The biggest buzzword in pet nutrition for the past several years has been dog and cat manufacturers proclaiming their foods are “grain free.” As a result of all of this advertising, many pet owners have come to believe that grain free diets are healthier. So, what’s so bad about grains? In a word, nothing.
There is absolutely nothing inherently bad about dogs and cats eating cereal grains. Grains such as corn, wheat and barley have been studied and proven a valuable source of nutrients for decades. You may have heard some advertisements referring to grains such as corn as “fillers,” but a filler is an ingredient that has no nutritional value. Whole gains are excellent sources of many essential nutrients including protein, amino acids (the building blocks of protein), B vitamins, and minerals like magnesium and selenium.
So where did the idea that grains are bad originate? The roots trace back to smaller pet food companies trying to make a name for themselves in a very competitive market by distinguishing themselves from the established competition. All pet food companies like to highlight the differences between their products and the competition.
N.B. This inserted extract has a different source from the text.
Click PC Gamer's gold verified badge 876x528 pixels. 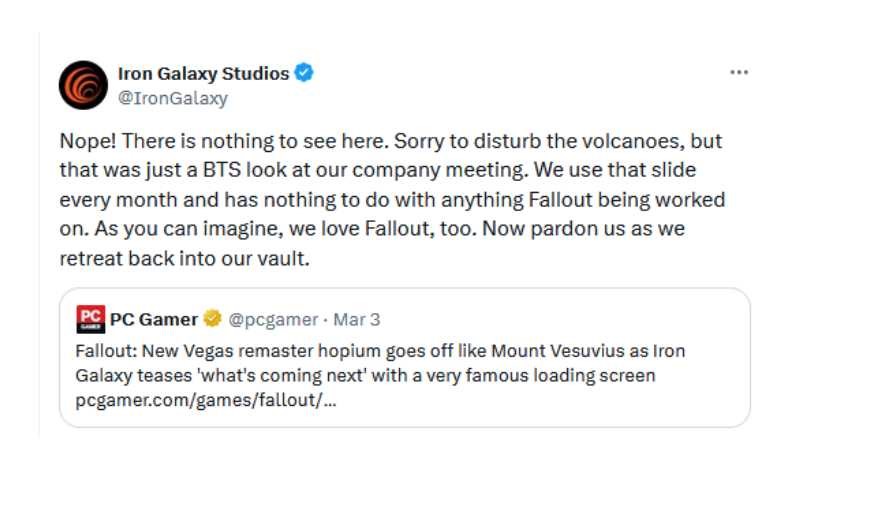(212, 320)
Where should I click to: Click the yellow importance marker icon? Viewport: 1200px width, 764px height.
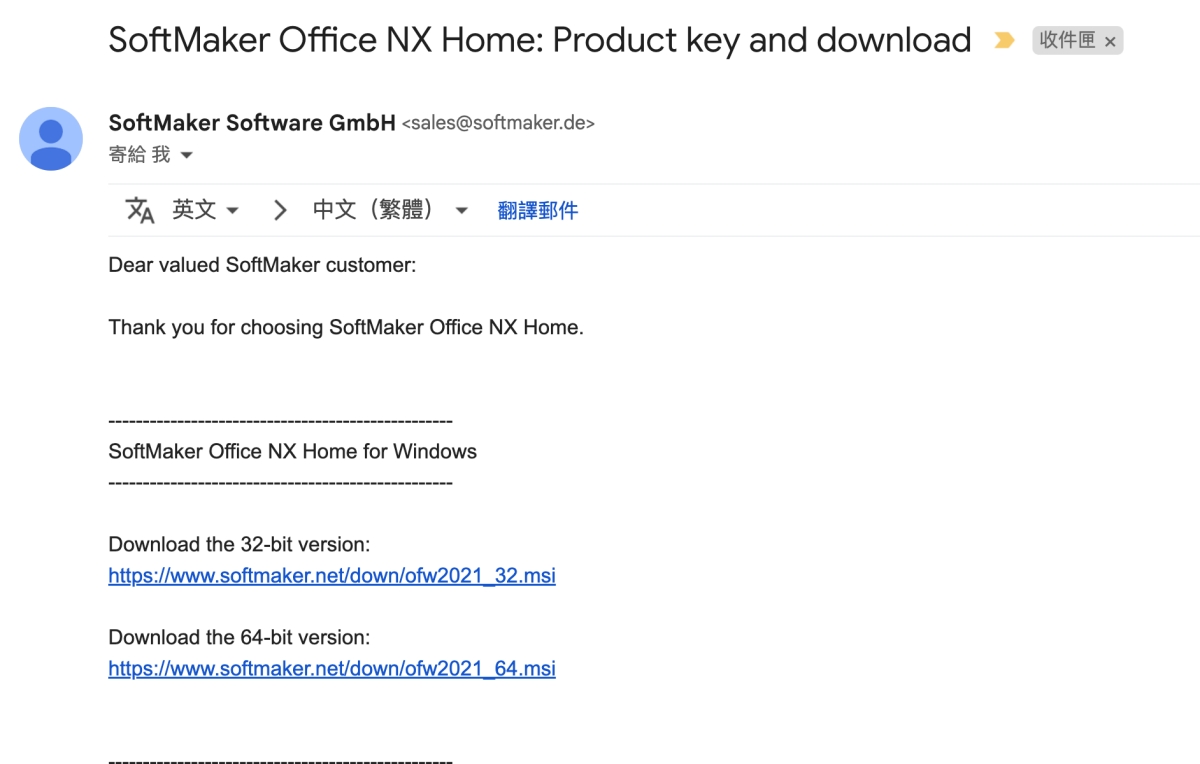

Most major pet food companies are made in the midwestern US, where grains like corn and wheat are grown in abundance. Smaller companies began using less common and more costly ingredients like peas and potatoes. The concern is that since these ingredients are relatively new arrivals to the pet food marketplace, they have not been subjected to the numerous feeding trials that other ingredients have to demonstrate that they are safe for long-term feeding. A very recent example is the recent reports of a possible link between a disease called dilated cardiomyopathy and grain free dog foods. One theory to explain this link is that the fiber found in legume ingredients like peas may interfere with the absorption of some amino acids.
Pet owners sometimes raise concerns about gluten in pet foods because they or someone they know have celiac disease. Gluten is the generic term for the protein found in plants. People with celiac disease are sensitive to the specific glutens found in wheat, rye and barley (called gliadin and glutenin), but not with the gluten found in rice or corn. There has been documented occurrence of celiac disease in specific lines of Irish Setters and soft coated wheaten terriers, but otherwise this condition has not been diagnosed in dogs or cats.